Researchers use the supercomputer Fugaku to simulate the effectiveness of a partition for preventing droplets from coughing from spreading in a typical office setting. (Provided by Riken Center for Computational Science and Toyohashi University of Technology. Supported by Kyoto Institute of Technology and Osaka University)
According to a report from various scientists in Japan, the odds of COVID-19 being transmitted by an infected person are 18.7 times greater in a closed environment versus and open-air one. So while general exposure risk can’t be ruled out, transmission is much less likely to occur outdoors compared to indoor areas especially offices, elevators, hospital rooms, restaurants, nursing homes and public transportation. A key factor that makes indoor areas higher risk for contracting the coronavirus is a lack of adequate ventilation. Because offices especially lack the necessary ventilation systems to curb the spread of the virus, in addition to having many areas that multiple people touch throughout the day, many companies are continuing to keep their employees at home.
Because transmission of the SARS-CoV-2 virus that causes COVID-19 spreads via tiny droplets from an infected person that can also become aerosolized, it can be difficult to visualize what the spread actually looks like. However, Fugaku, the world’s fastest supercomputer located at Japan’s RIKEN institute, has remedied the situation by providing powerful visualizations of how far and wide and infected person can spread the virus in enclosed spaces. A predictive algorithm was used to show patterns in how the virus-laden droplets spread in an office cubicle and on a commuter train. A digital video simulation showed both the time and extent of the droplets’ spread.

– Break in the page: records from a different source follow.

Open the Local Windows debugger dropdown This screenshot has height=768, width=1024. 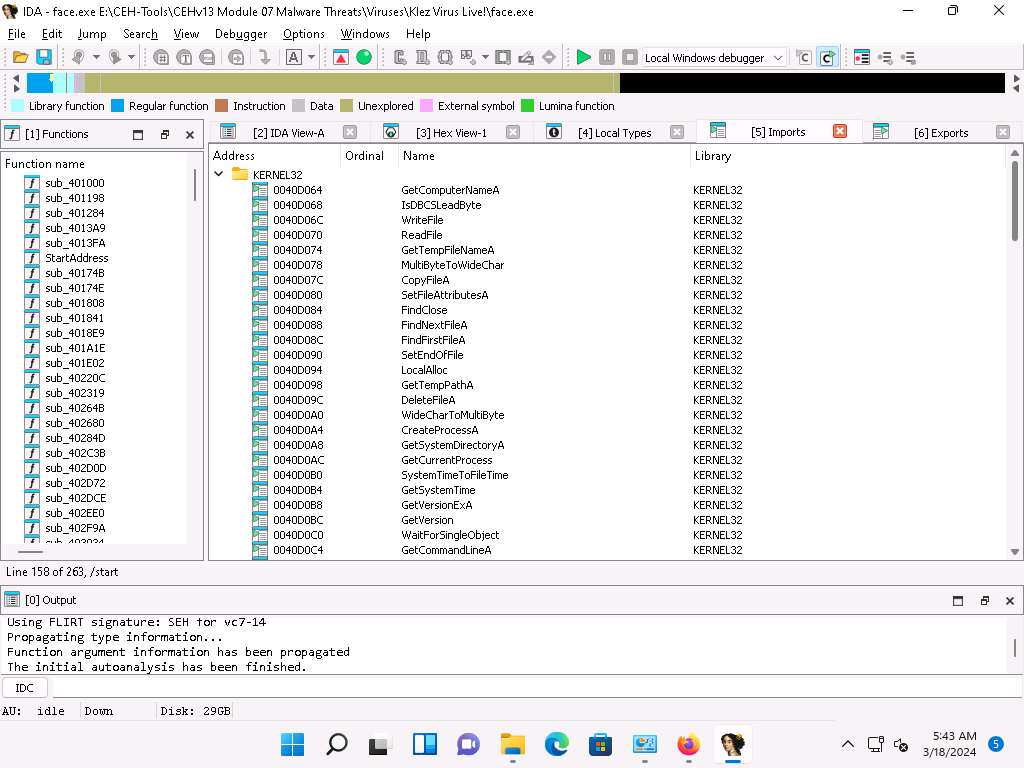[778, 58]
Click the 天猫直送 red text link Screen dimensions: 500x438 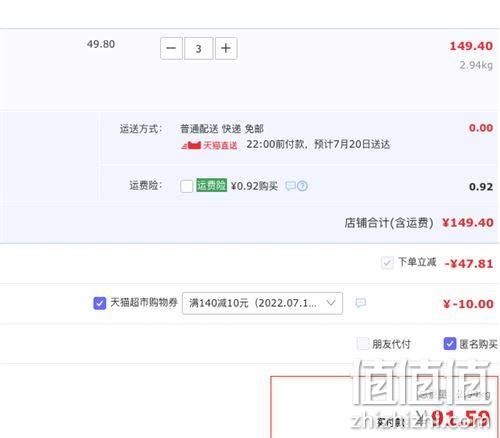(x=220, y=146)
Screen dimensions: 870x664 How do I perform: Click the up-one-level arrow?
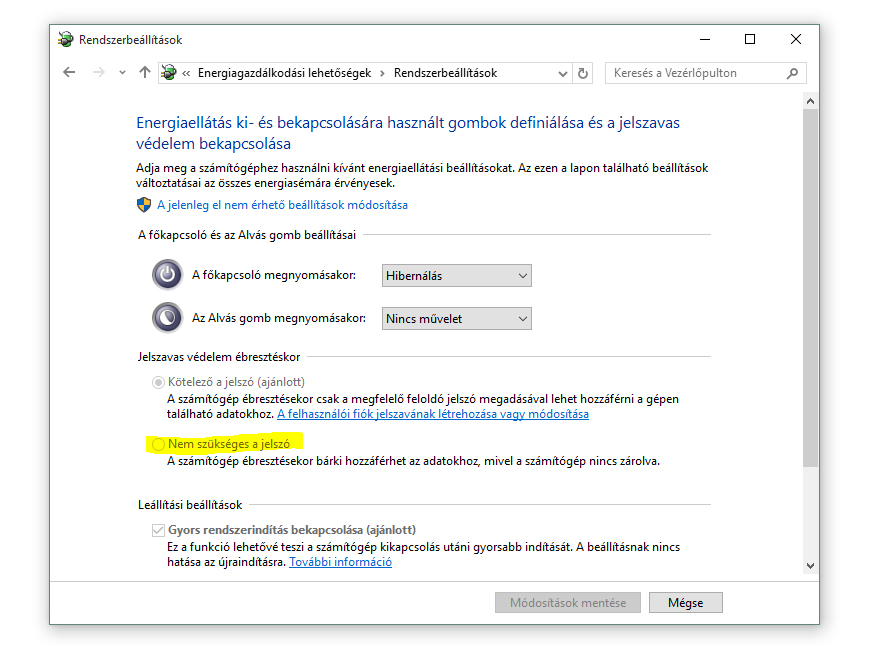145,73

The office-space simulation depicts one person coughing and emitting a plume of blue-colored droplets that spread around them even though the desk space is equipped with a partition. The droplets then continue to spread and some end up on nearby co-workers and their desks as well. Another simulation showed a packed commuter train with open windows where someone coughs and the infected droplets similarly spread rapidly and far distances, putting other passengers at risk. Despite, the presence of ventilation, it wasn’t adequate given the number of people in close proximity. Although both simulations showed the highest concentrations of droplets right in front of the infected individual, it’s also clear that the risk of contracting the virus are high in indoor crowded spaces with only a single infected person.
In addition to the simulation, Fugaku is also working on finding different drug combinations that might be affective against the disease as part of RIKEN’s membership in the COVID-19 High Performance Computing Consortium since June. Researchers at RIKEN are also working on molecular simulations of how the coronavirus attaches to human cells. Prior political battles in Japan over the development of supercomputers resulted in a need to prove that Fugaku was not only the fastest computer but also one with practical functionality to benefit society. It appears that the criteria was met because not only is Fugaku being used against COVID-19, it’s also being deployed to make climate and weather predictions.

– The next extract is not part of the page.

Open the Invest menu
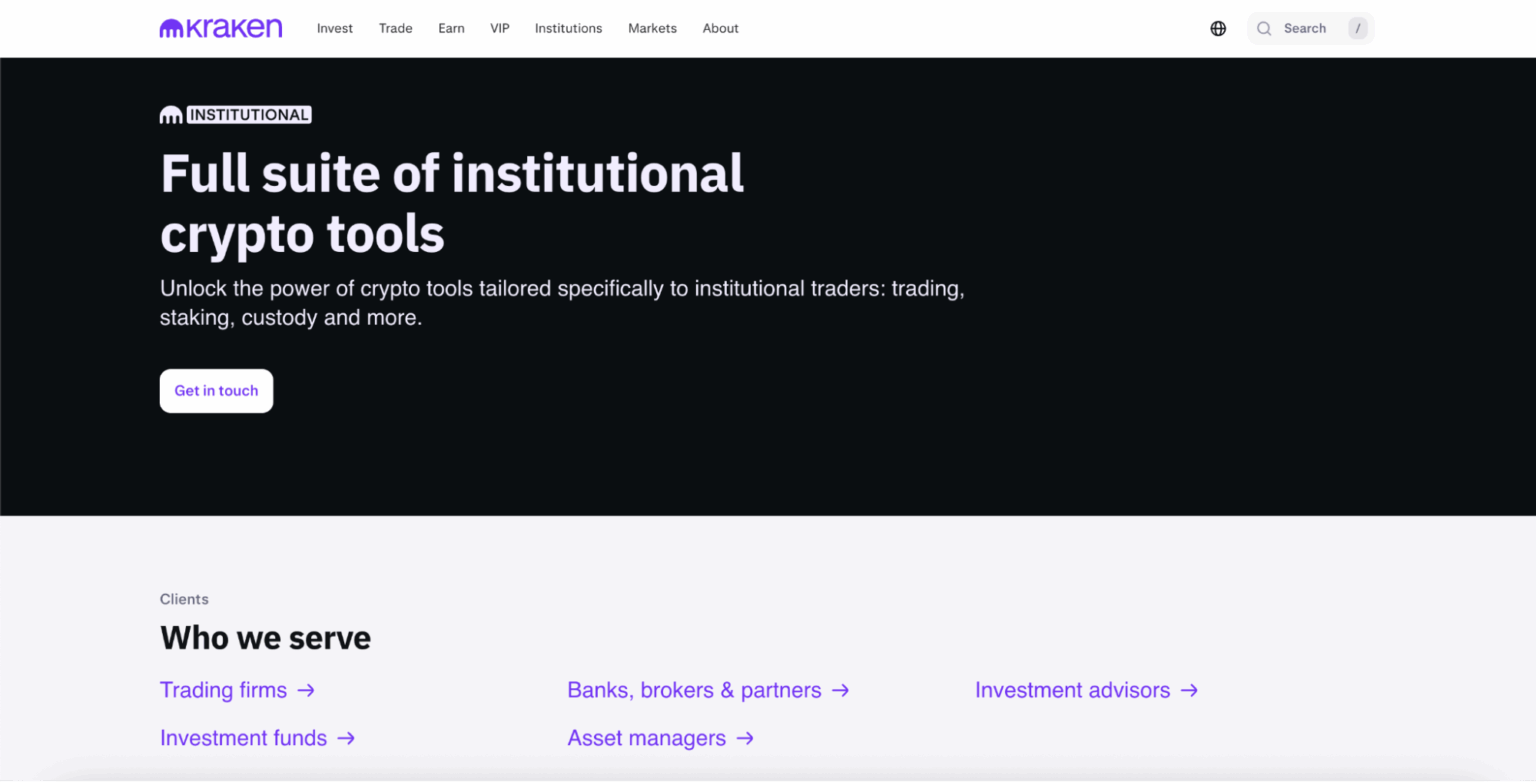 pos(334,28)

“Ten years after the initial concept was proposed, and six years after the official start of the project, Fugaku is now near completion,” stated Satoshi Matsuoka, director of RIKEN R-CCS. “Fugaku was developed based on the idea of achieving high performance on a variety of applications of great public interest, such as the achievement of Society 5.0, and we are very happy that it has shown itself to be outstanding on all the major supercomputer benchmarks. In addition to its use as a supercomputer, I hope that the leading-edge IT developed for it will contribute to major advances on difficult social challenges such as COVID-19.”
The full development of Fugaku won’t technically be complete until 2021, at which time it’s slated to be put toward high priority social and scientific uses. In the interim it will continue to be used in an experimental fashion on COVID-19 and other research, while its creators bask in the supercomputer’s achievements. In June 2020 Fugaku became the top supercomputing system on the Top 500 list and Graph 500 list. It’s built with a Fujitsu A64FX microprocessor and has 158,976 nodes.